The temporal trends of the infection in cattle revealed no (Sinyangwe et al. 2004) or little (Simukoko et al. 2007) variations between seasons although higher prevalence seems to be observed during the rainy season (Simukoko et al. 2007) when tsetse flies are more abundant (Van den Bossche & De Deken 2002). Such variations influence drug management and, although farmers treat their animals throughout the year, most drugs are selectively administered during this period (Van den Bossche, Doran & Connor 2000).

In this area, the same selection approach is used by farmers in administrating trypanocides drugs in animals. In most cases oxen and cows are more treated (Van den Bossche et al. 2000) since these animals categories, especially oxen are more infected with trypanosomes (Simukoko et al. 2007). Although this selective treatment resulted in the reduction (1.5 treatments per year) of drugs administered to animals (Van den Bossche et al. 2000) it could not limit the development and spread of drug resistance in the area. From 1996 (Sinyangwe et al. 2004) to 2003 (Delespaux, Dinka & Masumu 2008), drug resistance to diminazene aceturate increased fivefold although drug use didn’t change during this period of time (Van den Bossche et al. 2000). Despite a high proportion of resistant strains in the area farmers continue using trypanocides which effect needs to be evaluated.

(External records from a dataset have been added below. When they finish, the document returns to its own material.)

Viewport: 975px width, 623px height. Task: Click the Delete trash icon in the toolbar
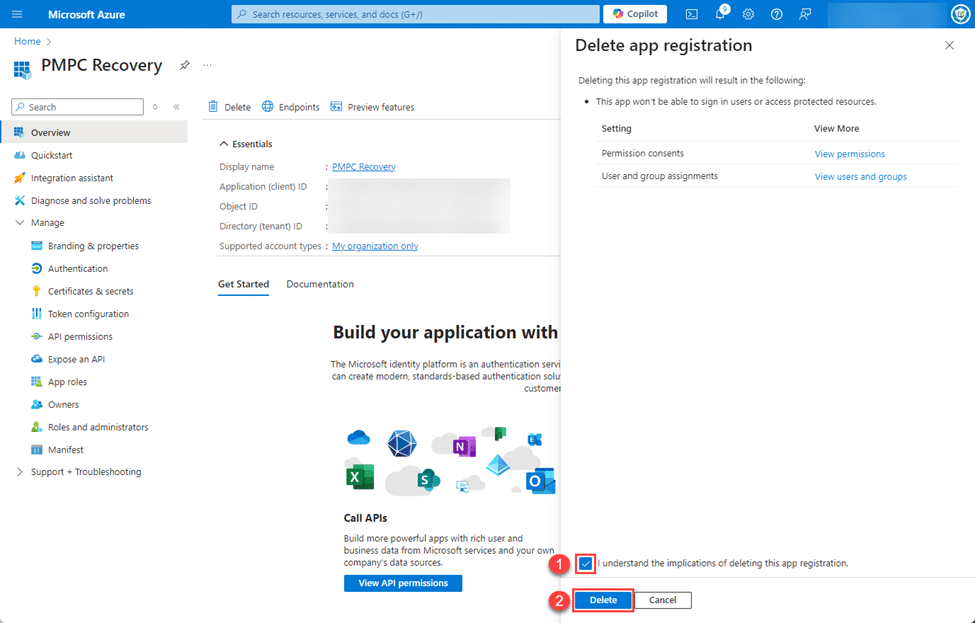[213, 107]
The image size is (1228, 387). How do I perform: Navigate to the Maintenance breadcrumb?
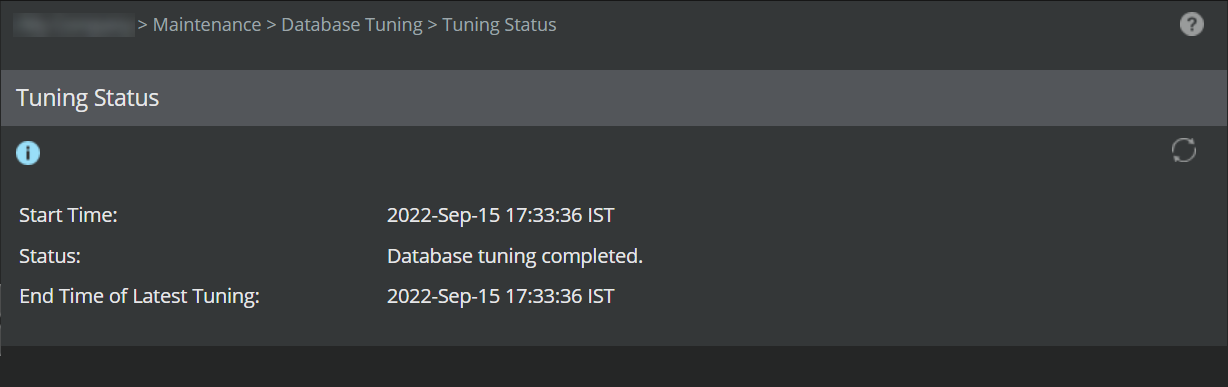[207, 25]
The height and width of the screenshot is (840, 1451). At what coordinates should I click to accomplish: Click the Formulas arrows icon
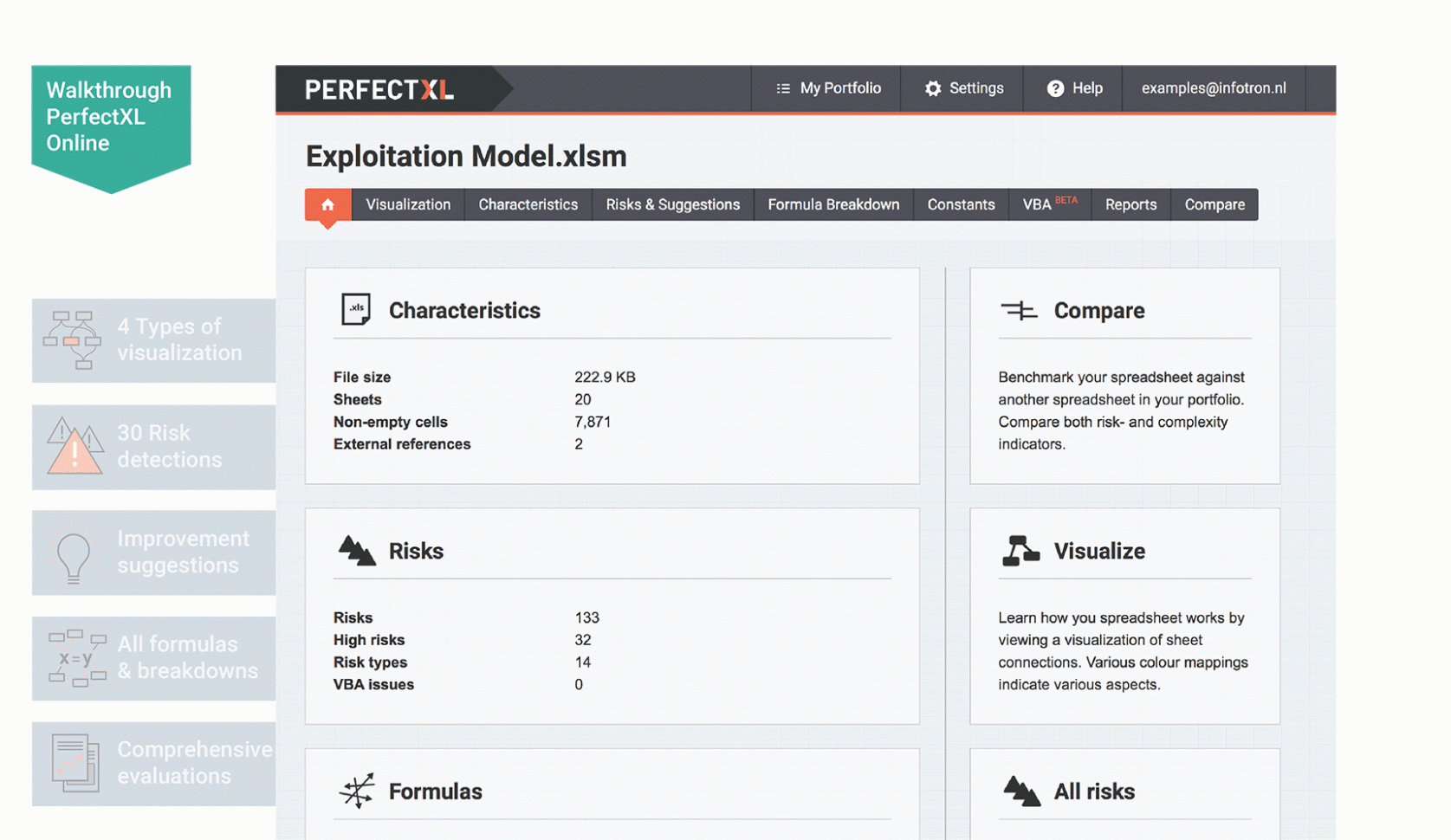356,791
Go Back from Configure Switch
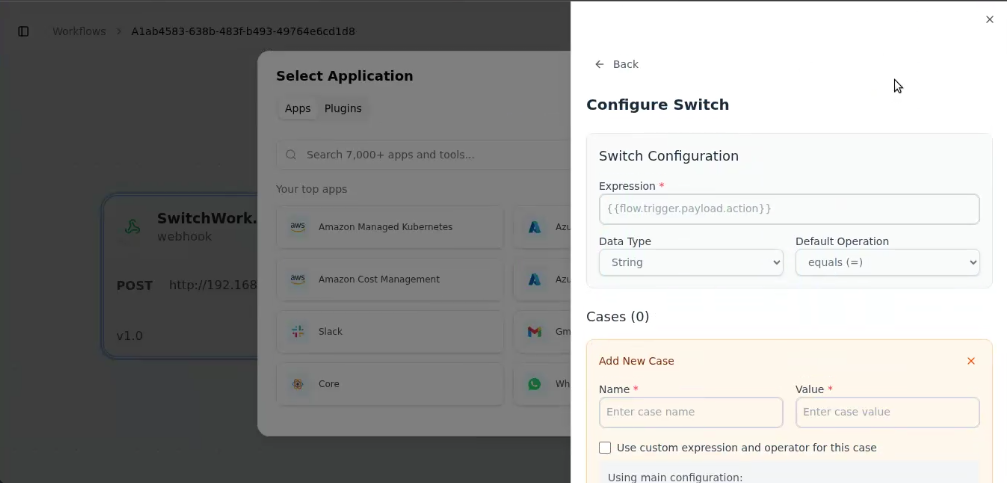The height and width of the screenshot is (483, 1007). (x=617, y=64)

Trypanosoma congolense remains the most prevalent trypanosome species affecting cattle in this area with more than 95% of the infections (Sinyangwe et al. 2004; Simukoko et al. 2007). In eastern province only the Savannah type has been previously characterised in livestock (Masumu, Marcotty & Geysen 2006a). This type was previously shown to be highly virulent in cattle (Bengaly, Sidibe & Ganaba 2002). Furthermore it is efficiently transmitted by Glossina morsitans morsitans, the main vector of trypanosomes in this area. Bloodmeal analyses revealed that cattle provide 75% of meals to G. m. morsitans in this area (Van den Bossche & Staak 1997) and thus are highly exposed to infections with these highly virulent T. congolense Savannah strains circulating in this area. However the cattle breed (Angoni) reared on the plateau of eastern province are not trypanotolerant. Taken together, these factors, including a high level of resistance to trypanocides in trypanosome strains circulating in cattle and the restricted number of treatment per year, favour for the development of an epidemic situation in cattle on the plateau of eastern province. However economical surveys revealed that the disease has a low impact on livestock production (Doran 2000).

The isolation and characterisation of trypanosome isolates from cattle in this endemic area revealed sound features that explain the epidemiology of bovine trypanosomosis in this particular area. In this review trypanosome characteristics observed in this area will be analysed for their implication in the epidemiology of bovine trypanosomosis on the plateau of eastern province in Zambia.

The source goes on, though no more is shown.